## Directions for this task
Working from the entries below, give again each line from the first through the one containing "News (1662, 55)", exactly and with nothing else.

───── Provided records

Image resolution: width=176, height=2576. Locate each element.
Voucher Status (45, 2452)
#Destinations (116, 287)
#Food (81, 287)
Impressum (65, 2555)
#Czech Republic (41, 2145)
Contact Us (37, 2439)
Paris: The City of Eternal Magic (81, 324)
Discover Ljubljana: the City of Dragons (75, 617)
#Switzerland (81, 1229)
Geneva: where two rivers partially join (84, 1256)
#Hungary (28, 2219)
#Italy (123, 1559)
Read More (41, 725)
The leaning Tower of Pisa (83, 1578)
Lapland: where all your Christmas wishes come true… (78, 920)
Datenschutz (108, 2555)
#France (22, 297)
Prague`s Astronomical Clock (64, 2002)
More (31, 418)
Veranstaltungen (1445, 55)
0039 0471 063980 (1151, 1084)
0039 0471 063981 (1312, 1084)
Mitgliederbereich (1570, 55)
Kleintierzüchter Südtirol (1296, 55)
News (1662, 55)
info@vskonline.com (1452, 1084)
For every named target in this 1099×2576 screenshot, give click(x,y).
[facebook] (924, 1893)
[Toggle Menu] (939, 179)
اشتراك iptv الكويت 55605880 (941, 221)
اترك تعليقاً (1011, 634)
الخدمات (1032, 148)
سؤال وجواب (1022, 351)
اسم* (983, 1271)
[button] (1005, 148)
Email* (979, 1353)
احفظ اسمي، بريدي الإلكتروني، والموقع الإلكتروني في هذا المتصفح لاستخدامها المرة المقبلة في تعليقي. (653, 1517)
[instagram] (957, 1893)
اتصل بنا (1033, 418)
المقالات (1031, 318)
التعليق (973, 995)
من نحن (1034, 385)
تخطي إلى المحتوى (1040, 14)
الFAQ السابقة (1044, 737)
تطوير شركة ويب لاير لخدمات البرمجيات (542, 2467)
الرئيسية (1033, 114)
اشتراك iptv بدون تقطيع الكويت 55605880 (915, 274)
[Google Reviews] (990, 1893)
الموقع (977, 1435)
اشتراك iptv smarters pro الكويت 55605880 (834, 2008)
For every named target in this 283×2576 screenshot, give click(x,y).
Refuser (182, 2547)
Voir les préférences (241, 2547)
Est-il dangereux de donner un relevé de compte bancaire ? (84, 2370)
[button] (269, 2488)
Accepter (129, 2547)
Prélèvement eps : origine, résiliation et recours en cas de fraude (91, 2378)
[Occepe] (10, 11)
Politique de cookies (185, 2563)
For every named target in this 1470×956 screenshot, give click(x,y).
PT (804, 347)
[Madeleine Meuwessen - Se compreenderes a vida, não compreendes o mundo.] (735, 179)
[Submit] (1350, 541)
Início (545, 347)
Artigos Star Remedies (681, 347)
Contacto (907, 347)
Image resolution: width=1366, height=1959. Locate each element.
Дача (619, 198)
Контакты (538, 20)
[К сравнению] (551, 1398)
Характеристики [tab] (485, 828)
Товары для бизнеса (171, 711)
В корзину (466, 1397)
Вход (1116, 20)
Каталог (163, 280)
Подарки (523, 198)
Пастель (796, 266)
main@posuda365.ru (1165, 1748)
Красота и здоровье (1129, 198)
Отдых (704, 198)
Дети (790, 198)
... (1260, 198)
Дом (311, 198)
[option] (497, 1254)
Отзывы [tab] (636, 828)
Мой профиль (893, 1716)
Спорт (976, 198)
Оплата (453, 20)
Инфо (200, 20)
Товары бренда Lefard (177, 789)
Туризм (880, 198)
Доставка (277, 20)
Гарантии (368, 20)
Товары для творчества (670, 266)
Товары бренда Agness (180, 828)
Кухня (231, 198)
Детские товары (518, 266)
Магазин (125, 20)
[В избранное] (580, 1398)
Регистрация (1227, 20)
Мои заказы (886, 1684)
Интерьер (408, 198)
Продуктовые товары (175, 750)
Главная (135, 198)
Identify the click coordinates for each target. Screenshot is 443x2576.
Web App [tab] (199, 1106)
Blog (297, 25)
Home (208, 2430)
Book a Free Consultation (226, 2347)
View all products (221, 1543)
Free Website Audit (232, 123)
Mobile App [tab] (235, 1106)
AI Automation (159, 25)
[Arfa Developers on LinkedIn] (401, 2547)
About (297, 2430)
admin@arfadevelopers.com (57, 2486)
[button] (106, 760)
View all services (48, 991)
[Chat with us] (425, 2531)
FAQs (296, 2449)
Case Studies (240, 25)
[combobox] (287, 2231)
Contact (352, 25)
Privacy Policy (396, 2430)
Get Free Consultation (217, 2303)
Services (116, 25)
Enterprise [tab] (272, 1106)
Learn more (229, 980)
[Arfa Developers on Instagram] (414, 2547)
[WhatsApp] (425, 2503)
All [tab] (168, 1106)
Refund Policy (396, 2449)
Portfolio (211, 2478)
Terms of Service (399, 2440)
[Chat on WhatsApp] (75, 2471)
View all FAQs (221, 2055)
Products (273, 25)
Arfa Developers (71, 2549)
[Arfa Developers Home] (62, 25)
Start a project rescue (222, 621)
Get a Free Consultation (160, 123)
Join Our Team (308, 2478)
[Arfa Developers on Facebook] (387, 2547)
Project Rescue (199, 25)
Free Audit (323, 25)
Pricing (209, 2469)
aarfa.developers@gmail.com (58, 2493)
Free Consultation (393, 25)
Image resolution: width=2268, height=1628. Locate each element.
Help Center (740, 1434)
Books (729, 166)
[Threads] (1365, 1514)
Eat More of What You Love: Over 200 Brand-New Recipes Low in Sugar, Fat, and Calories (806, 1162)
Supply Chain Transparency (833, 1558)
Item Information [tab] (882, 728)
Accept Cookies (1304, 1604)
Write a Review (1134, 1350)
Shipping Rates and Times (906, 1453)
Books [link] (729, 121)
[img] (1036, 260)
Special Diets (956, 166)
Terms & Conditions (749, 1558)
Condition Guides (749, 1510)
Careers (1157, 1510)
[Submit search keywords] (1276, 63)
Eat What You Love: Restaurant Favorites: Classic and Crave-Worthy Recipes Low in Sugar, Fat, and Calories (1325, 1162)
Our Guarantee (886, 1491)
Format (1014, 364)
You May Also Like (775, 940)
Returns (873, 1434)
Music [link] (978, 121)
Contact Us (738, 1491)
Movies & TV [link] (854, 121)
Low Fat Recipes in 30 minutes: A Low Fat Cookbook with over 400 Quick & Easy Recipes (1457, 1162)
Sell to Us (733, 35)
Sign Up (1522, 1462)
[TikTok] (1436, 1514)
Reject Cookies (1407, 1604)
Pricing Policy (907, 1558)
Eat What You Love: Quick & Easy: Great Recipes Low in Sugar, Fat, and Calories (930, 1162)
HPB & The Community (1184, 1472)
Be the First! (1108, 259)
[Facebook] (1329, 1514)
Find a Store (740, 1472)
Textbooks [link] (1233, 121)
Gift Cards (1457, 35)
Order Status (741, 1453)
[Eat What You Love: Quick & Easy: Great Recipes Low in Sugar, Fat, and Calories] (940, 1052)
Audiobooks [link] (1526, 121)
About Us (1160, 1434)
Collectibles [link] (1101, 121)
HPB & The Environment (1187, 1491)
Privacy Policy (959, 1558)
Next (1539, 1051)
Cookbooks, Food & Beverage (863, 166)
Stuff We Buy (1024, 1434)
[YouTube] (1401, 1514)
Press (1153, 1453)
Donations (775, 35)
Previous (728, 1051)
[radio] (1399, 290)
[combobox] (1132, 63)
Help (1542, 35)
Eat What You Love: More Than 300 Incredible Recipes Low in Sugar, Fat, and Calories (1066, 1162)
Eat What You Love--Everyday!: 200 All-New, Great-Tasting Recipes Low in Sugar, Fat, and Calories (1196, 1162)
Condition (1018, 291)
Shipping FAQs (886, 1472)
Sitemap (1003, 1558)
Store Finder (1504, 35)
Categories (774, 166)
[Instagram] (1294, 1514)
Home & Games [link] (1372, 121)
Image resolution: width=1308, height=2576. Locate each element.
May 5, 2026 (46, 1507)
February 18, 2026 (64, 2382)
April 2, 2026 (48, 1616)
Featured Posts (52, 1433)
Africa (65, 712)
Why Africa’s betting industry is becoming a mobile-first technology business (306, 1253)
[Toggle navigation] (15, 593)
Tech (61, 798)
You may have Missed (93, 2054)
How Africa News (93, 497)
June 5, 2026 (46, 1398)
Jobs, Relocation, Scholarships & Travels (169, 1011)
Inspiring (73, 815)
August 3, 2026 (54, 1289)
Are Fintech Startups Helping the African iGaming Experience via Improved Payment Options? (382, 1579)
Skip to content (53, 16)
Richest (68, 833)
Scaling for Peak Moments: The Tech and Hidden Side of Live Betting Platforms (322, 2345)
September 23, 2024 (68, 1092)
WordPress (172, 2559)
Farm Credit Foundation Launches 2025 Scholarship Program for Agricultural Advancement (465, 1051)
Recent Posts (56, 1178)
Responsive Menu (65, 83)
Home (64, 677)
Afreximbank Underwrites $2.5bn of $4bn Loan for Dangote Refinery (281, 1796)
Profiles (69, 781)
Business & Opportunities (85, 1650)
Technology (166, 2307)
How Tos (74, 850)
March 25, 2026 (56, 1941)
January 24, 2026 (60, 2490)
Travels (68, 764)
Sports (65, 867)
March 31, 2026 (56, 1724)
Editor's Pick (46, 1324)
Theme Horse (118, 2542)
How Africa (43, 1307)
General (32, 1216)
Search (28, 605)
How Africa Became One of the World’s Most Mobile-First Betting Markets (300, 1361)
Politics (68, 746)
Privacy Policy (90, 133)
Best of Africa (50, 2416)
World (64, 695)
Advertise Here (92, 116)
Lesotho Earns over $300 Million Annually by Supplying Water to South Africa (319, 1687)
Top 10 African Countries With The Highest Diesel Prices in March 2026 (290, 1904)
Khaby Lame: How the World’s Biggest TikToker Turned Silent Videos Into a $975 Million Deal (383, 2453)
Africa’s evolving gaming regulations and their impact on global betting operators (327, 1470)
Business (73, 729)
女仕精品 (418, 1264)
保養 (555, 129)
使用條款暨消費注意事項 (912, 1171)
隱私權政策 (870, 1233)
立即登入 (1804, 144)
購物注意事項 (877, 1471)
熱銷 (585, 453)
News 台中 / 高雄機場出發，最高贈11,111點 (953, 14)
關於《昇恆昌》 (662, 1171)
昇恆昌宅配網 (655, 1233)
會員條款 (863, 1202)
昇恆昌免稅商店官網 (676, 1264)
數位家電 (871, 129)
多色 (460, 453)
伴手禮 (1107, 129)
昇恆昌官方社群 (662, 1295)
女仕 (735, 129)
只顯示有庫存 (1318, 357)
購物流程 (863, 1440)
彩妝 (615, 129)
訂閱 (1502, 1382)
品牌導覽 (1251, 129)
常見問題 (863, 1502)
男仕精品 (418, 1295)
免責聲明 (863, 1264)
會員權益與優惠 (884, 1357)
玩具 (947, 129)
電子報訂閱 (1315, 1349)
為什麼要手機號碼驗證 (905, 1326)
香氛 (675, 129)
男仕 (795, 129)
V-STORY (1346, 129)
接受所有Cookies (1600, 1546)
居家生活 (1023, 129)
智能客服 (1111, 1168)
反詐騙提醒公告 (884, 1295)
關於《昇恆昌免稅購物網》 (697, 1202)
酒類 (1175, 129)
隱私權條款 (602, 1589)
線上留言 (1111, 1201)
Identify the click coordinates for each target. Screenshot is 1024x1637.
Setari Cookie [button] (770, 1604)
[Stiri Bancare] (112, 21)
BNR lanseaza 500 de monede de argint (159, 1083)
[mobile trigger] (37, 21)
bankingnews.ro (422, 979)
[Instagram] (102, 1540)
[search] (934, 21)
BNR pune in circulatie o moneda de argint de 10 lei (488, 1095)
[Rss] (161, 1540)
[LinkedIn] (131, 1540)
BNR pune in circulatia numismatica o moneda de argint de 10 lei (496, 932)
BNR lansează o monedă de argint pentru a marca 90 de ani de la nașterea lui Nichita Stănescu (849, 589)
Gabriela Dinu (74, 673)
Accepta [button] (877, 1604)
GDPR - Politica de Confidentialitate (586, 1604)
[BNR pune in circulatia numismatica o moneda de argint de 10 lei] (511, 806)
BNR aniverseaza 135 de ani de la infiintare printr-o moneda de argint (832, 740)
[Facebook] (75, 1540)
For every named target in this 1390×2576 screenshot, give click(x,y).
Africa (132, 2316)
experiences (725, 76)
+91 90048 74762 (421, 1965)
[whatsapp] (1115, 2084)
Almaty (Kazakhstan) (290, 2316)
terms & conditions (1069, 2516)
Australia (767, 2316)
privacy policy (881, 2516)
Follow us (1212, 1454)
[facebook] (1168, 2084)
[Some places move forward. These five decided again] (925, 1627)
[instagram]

──────────

## The answer
Image resolution: width=176, height=2576. Locate each element.
Voucher Status (45, 2452)
#Destinations (116, 287)
#Food (81, 287)
Impressum (65, 2555)
#Czech Republic (41, 2145)
Contact Us (37, 2439)
Paris: The City of Eternal Magic (81, 324)
Discover Ljubljana: the City of Dragons (75, 617)
#Switzerland (81, 1229)
Geneva: where two rivers partially join (84, 1256)
#Hungary (28, 2219)
#Italy (123, 1559)
Read More (41, 725)
The leaning Tower of Pisa (83, 1578)
Lapland: where all your Christmas wishes come true… (78, 920)
Datenschutz (108, 2555)
#France (22, 297)
Prague`s Astronomical Clock (64, 2002)
More (31, 418)
Veranstaltungen (1445, 55)
0039 0471 063980 (1151, 1084)
0039 0471 063981 (1312, 1084)
Mitgliederbereich (1570, 55)
Kleintierzüchter Südtirol (1296, 55)
News (1662, 55)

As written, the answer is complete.